▶ **Work instructions**: Would you write out the lines below exactly, from the one containing "At what coordinates should I click to accomplish: Visit" to the very last, but without the pictures?
_ _ _
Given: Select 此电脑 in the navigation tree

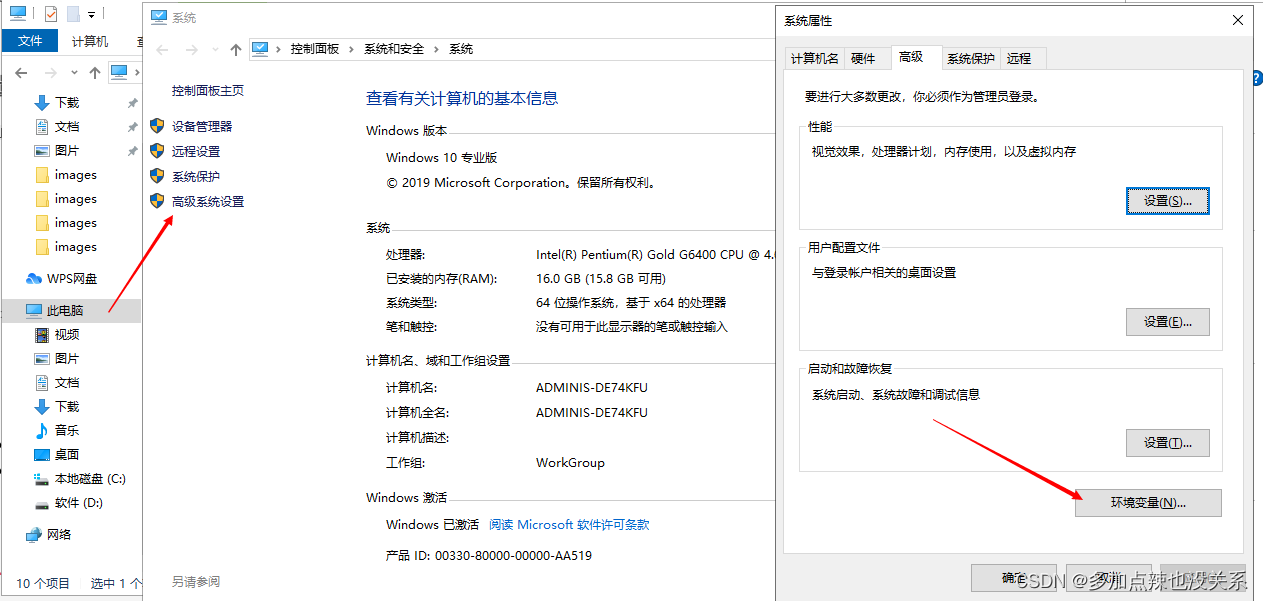Looking at the screenshot, I should click(64, 311).
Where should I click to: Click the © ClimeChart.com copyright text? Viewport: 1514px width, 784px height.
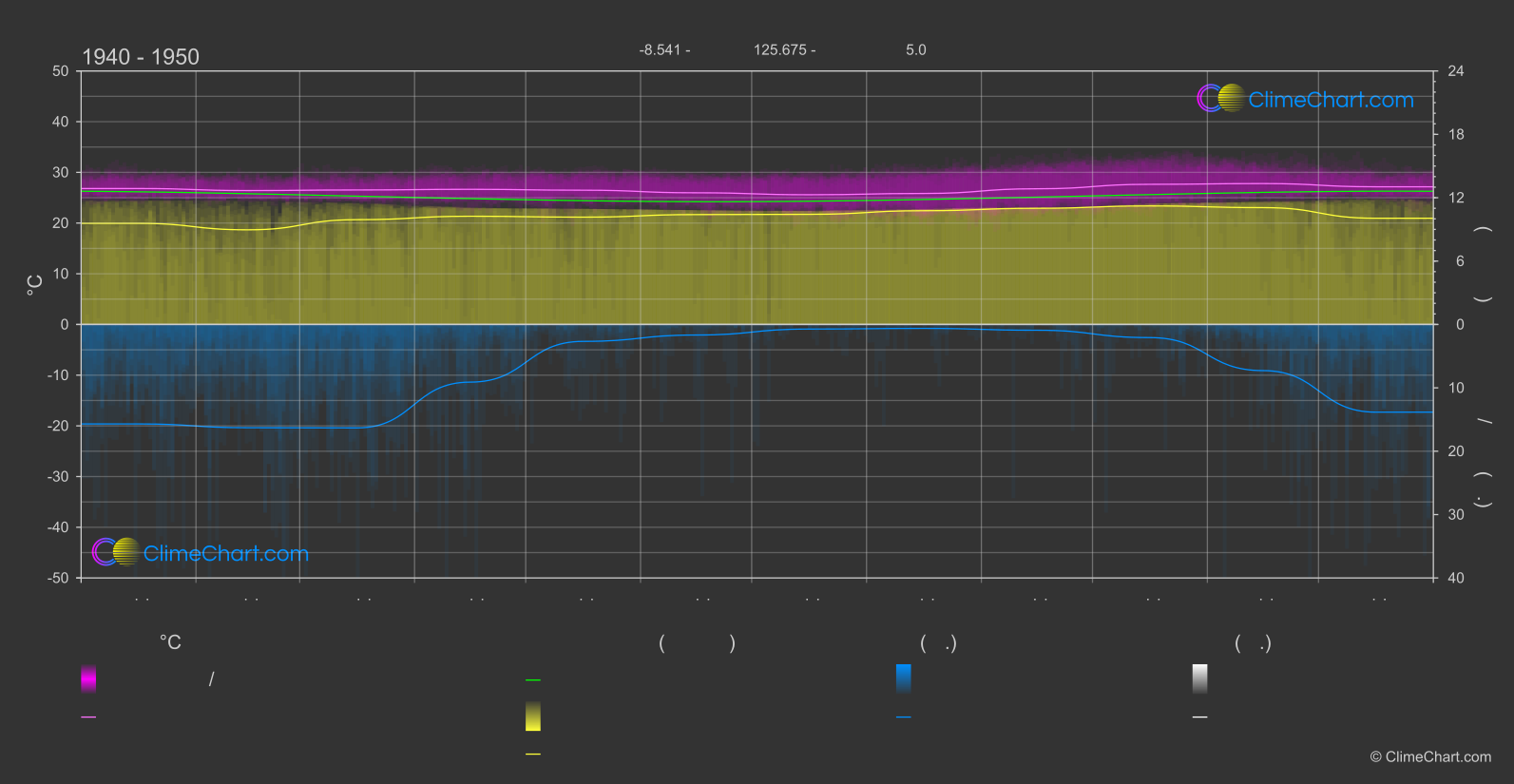[1430, 757]
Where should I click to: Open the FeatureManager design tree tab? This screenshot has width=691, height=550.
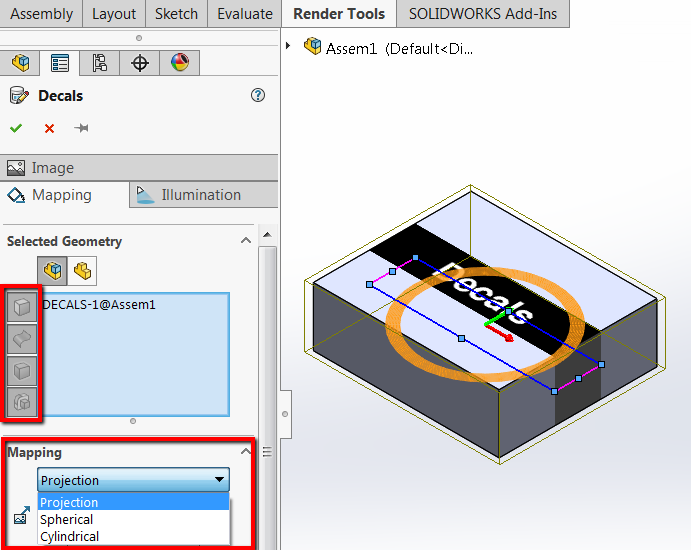[x=20, y=63]
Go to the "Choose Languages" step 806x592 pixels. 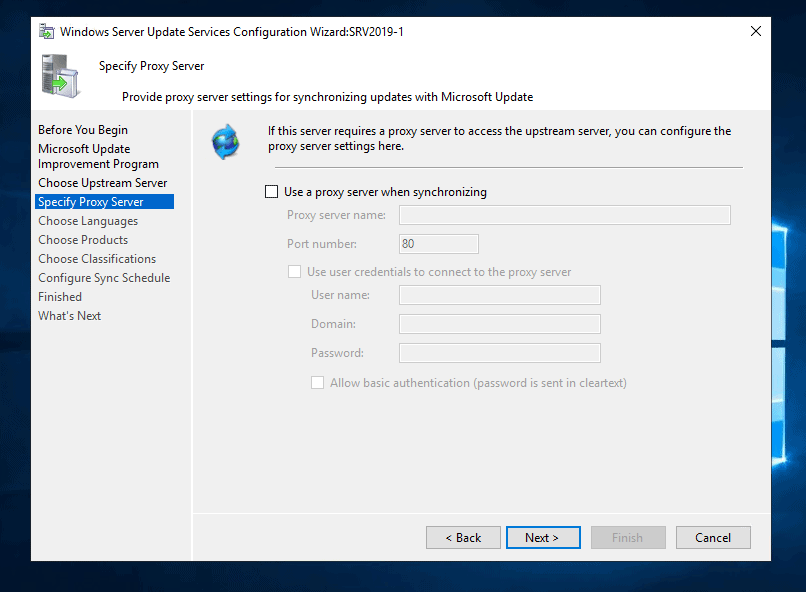point(87,220)
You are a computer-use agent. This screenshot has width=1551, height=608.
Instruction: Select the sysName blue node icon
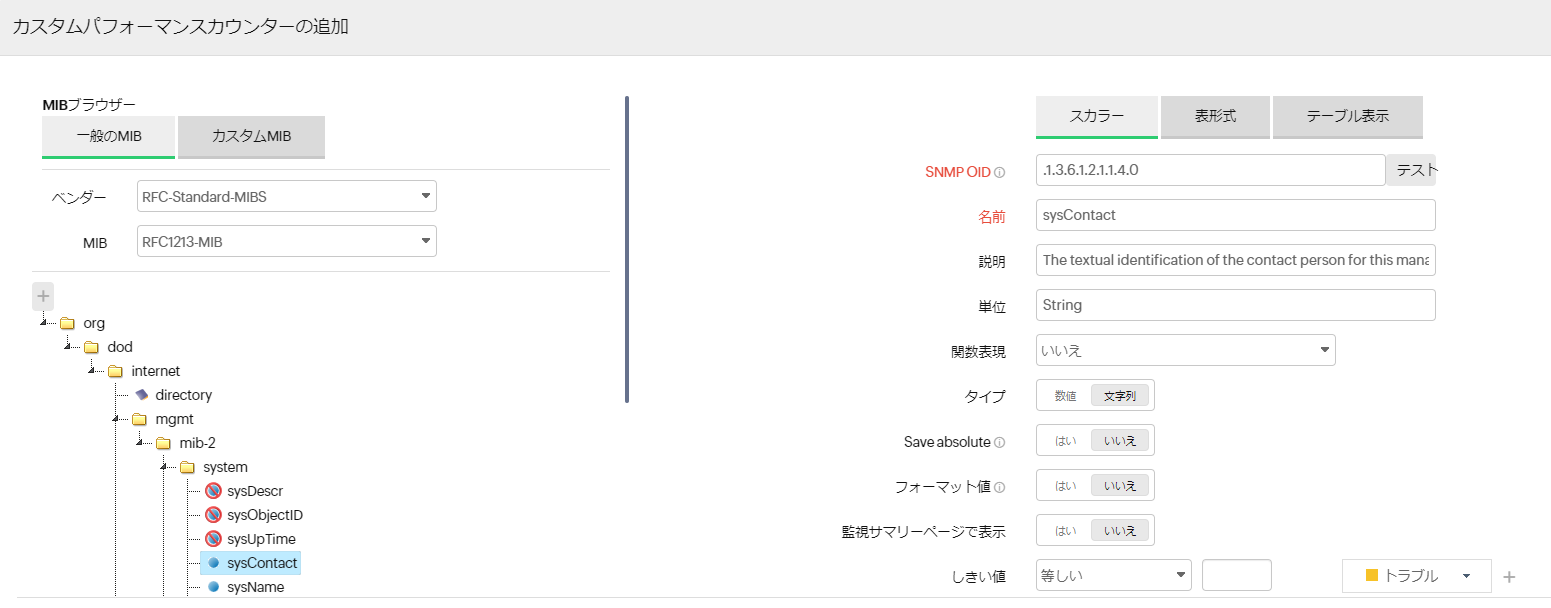point(213,587)
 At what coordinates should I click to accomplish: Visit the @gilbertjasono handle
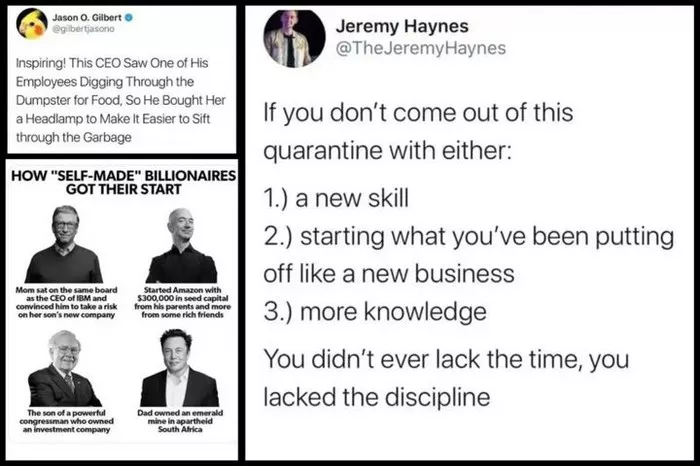click(x=83, y=29)
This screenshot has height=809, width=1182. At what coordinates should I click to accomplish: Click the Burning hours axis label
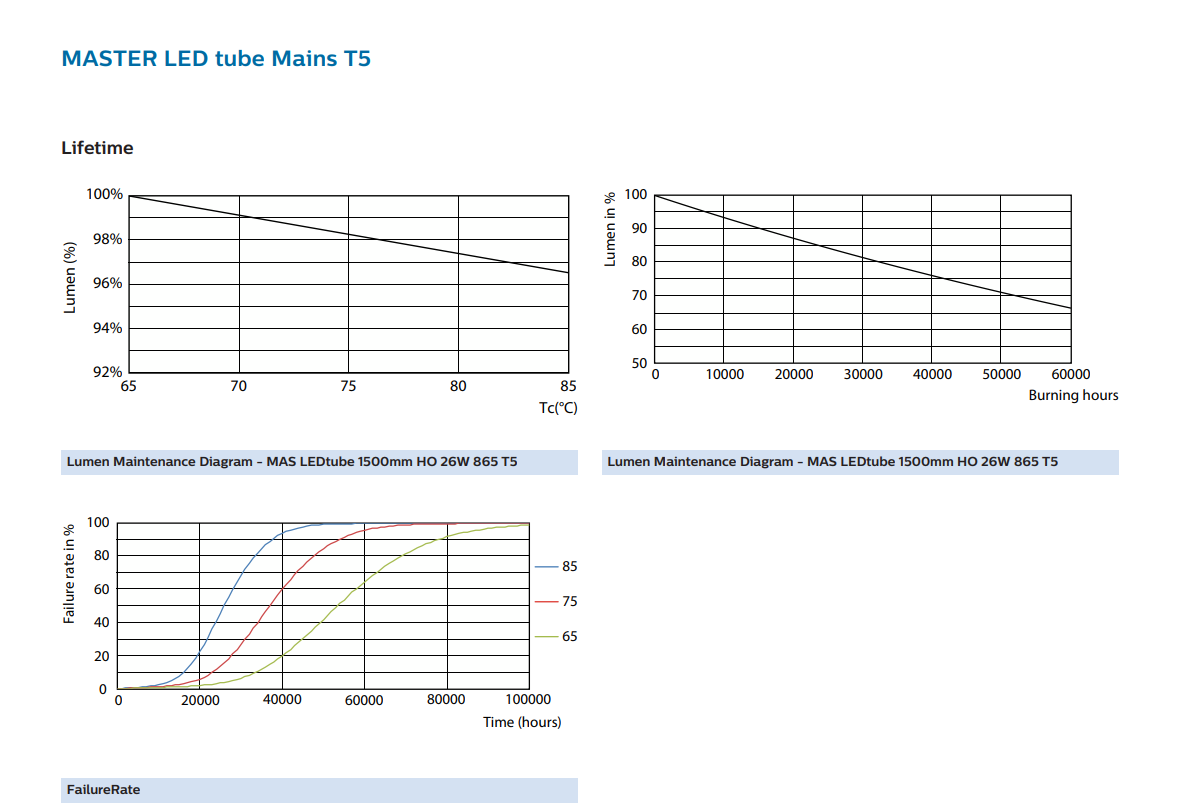click(x=1073, y=395)
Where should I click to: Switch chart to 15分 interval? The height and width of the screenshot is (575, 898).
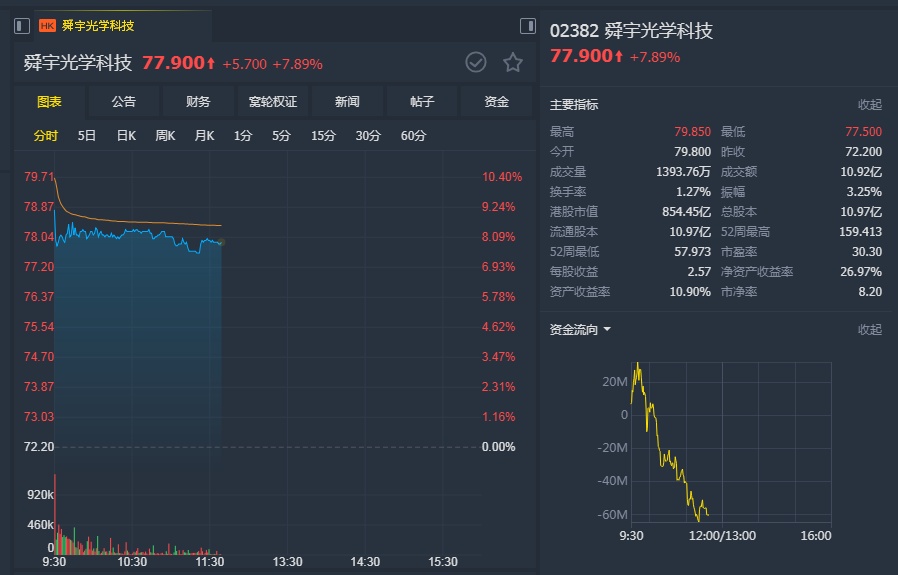click(x=323, y=136)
_ _ _
▶ **Solution to this task**:
 At what coordinates should I click to accomplish: Visit the @gilbertjasono handle
click(x=83, y=29)
This screenshot has height=809, width=1182. At what coordinates should I click to accomplish: Click the Burning hours axis label
click(x=1073, y=395)
Where should I click to: Switch chart to 15分 interval? The height and width of the screenshot is (575, 898).
click(x=323, y=136)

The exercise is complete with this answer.